THE BLOG
01/30/2012 01:59 pm ET Updated Mar 31, 2012

What 1943 Detroit Can Teach America About Itself

1943 is a year that should stick out in the eyes of Detroiters mindful of local history. It is a year defined by a race riot that was the explosion on a simmering kettle. As the American wartime production geared up, blacks and whites flocked to the north for higher paying factory jobs putting a strain on housing, transportation, and the common wartime rations.

Like many major cities, Detroit is a place that is not only a part of American history, but is American history. Racial tensions preexisting in the north were intensified by traditional southern racism, which was an added problem for a city already struggling to maintain standard living conditions.

The lesson to be learned is that even with the city at full employment levels, the tensions were higher than ever. Prosperity in this chapter of history did not bring about peace. The larger social problem was a system not meeting the needs of the people, and it was glaringly obvious. The boom in population led to shortages in housing, and long lines for buses and food. Even though people were making money, there was no place to spend it. The broad reaching bigot ways across the country miles were now condensed into a city unable to hold it all in.

In the current focus on economic revival, it cannot be forgotten that the needs placed upon a society must be met. Funding public departments is not a bill one wants to pay, but a responsibility which helps to guarantee true prosperity through a peaceful culture. It is not to say the failure of society to serve itself in 1943 was the only cause of the riot, but the lack of supplies for the demand did not make life pleasant.

A contemporary example can be seen within how public schools have been manipulated by officials. The demand for quality public schools is of no surprise (which parent would not want the best for children?), but the supply has never been seen as enough. Programs like Race to the Top forced reforms that were hard to execute and driven blindly by their own admission. Or, opening schools up to competition only increases the demand through intentionally reducing supply and forcing the market to artificially rank schools. When the concern is of a social importance (meaning the goal to obtain equality), supply cannot be by lottery, massive movement of students, or seeing where teachers can be paid the least. Schools must be supplied in adequate numbers and in high quality.

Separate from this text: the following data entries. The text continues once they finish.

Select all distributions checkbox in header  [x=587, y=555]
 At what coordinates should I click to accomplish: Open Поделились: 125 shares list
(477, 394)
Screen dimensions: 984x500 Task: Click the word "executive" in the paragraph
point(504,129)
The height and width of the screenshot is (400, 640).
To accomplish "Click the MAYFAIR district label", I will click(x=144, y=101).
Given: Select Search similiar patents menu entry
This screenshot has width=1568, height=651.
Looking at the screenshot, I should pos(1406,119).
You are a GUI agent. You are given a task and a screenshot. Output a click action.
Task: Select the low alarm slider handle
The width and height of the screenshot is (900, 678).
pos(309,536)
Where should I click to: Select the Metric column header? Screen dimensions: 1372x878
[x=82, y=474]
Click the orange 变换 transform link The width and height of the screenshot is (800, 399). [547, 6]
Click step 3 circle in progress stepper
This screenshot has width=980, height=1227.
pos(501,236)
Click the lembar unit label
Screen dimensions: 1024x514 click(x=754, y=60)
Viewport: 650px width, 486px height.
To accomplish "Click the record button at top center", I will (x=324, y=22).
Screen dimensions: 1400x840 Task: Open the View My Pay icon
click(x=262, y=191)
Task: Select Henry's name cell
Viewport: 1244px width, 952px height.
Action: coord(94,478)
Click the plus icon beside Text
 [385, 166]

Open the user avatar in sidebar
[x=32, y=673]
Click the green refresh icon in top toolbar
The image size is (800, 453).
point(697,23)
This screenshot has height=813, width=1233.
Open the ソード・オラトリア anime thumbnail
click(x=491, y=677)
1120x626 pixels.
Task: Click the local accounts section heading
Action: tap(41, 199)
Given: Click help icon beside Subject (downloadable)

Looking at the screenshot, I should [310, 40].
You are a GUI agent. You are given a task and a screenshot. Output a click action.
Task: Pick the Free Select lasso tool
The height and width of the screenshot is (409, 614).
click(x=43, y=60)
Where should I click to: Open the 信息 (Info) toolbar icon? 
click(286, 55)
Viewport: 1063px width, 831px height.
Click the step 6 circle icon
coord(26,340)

The goal for any society, and the country that founds it, is to meet the needs of the people. In America, like in many places in the world, capitalism is the best means to this end. Yet in all pursuits that seek equality in nature, which should not be driven by profit or gain, public service is the most honest method of achievement. In 1943, public service in terms of housing, transportation, education, and race relations could not keep up with the pace of growth. It is easy to get lost in the numbers when looking at tough budget cuts, but as history will prove it cannot be done by diminishing the quality of public service.